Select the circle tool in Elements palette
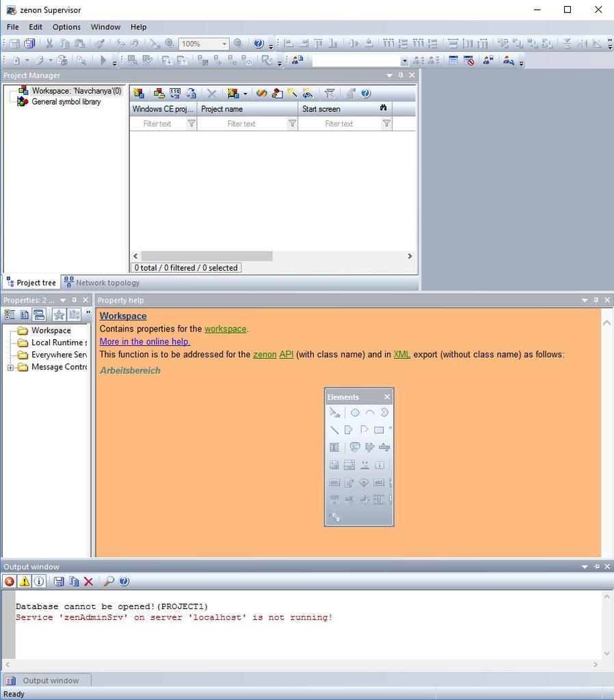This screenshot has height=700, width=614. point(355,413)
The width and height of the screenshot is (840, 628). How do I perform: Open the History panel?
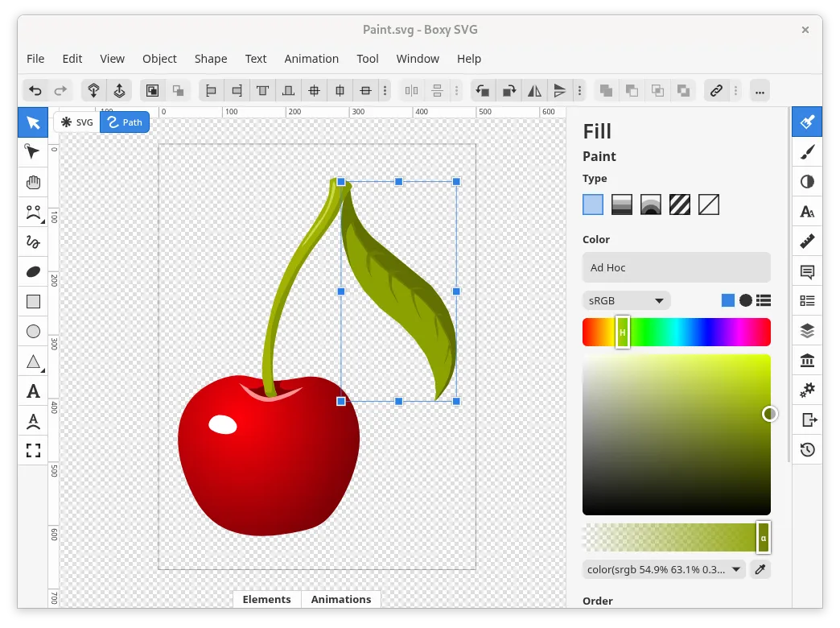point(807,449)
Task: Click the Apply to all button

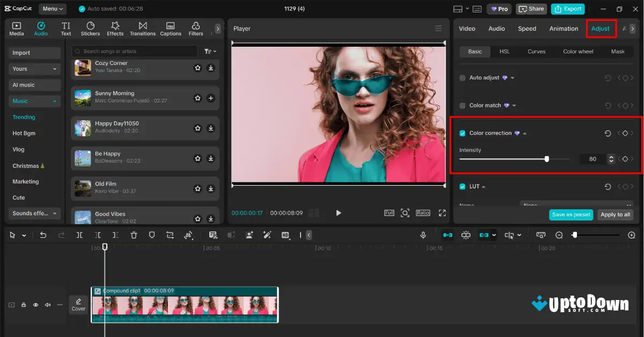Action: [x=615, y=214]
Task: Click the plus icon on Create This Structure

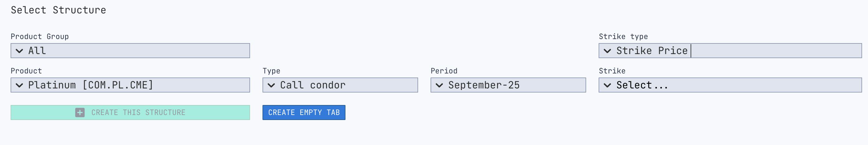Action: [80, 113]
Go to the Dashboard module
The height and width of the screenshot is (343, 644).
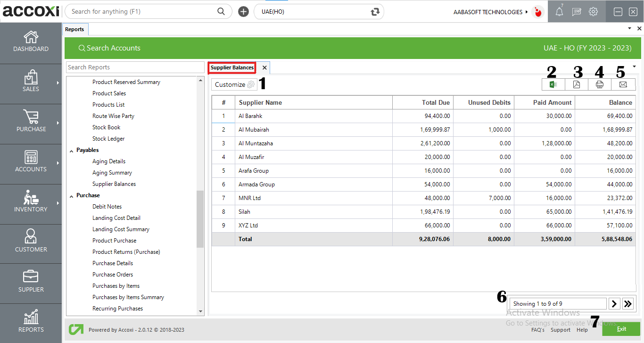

::::::

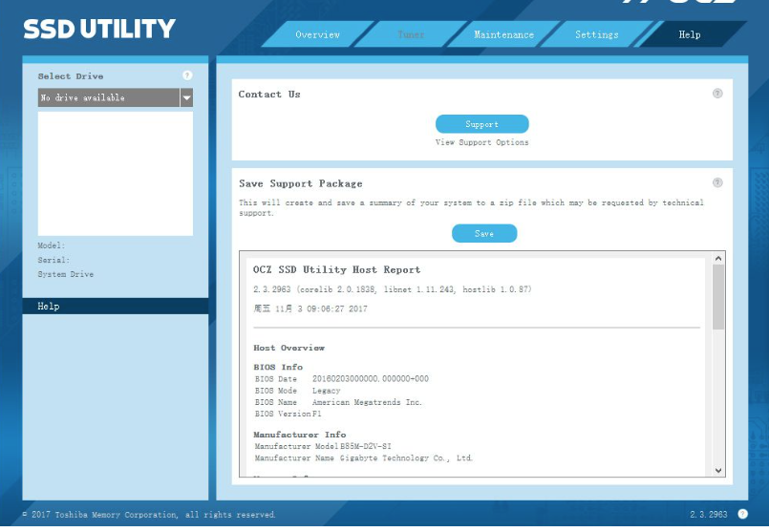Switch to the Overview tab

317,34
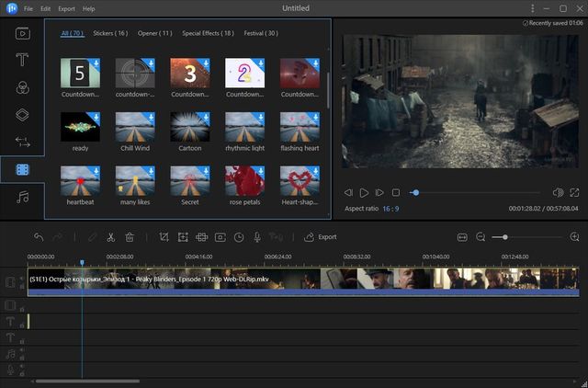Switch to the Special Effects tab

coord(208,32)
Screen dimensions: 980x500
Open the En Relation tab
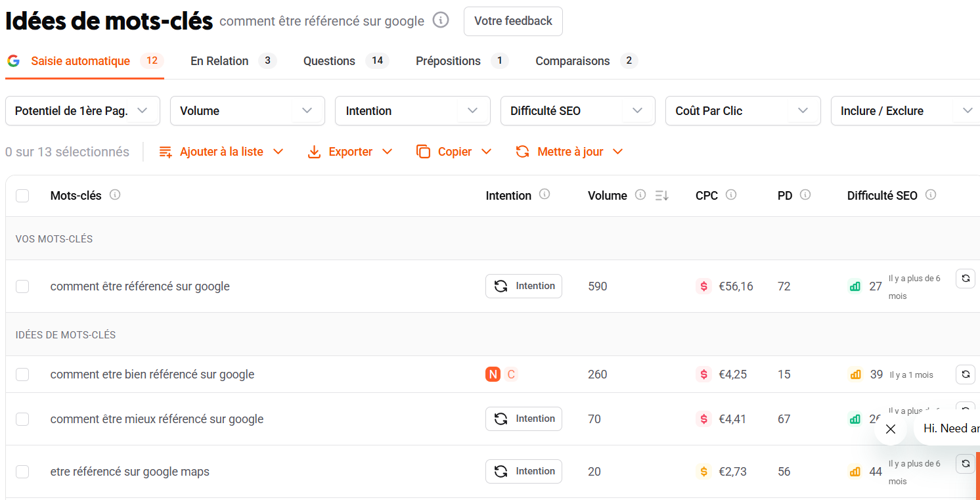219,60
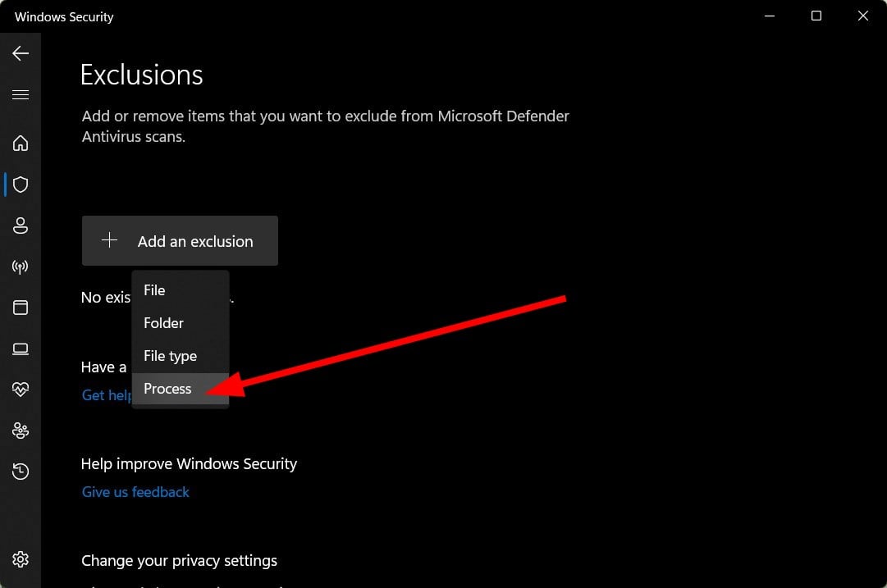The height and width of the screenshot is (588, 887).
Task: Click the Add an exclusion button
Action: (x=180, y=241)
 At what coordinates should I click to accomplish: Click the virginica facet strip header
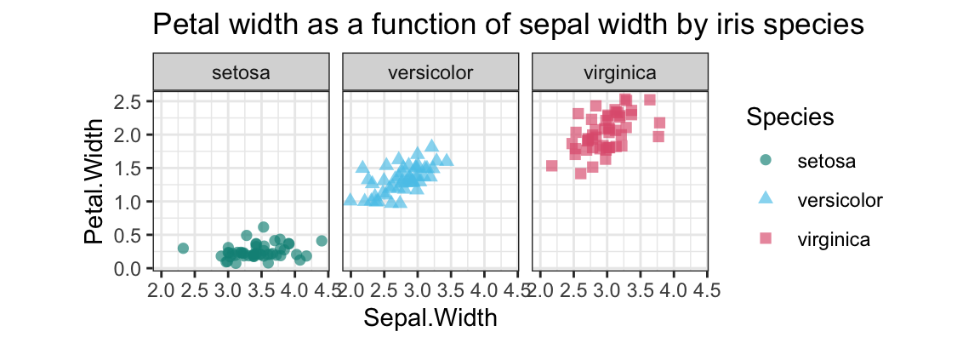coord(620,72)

::::::

» WHAT NEEDS TO BE DONE:
Word for word, restate the lines of the listing above starting at the line with "Go to the Dashboard module" and ending at the line with "The height and width of the screenshot is (343, 644).", and nothing outside them.

» ANSWER SECTION:
Go to the Dashboard module
The height and width of the screenshot is (343, 644).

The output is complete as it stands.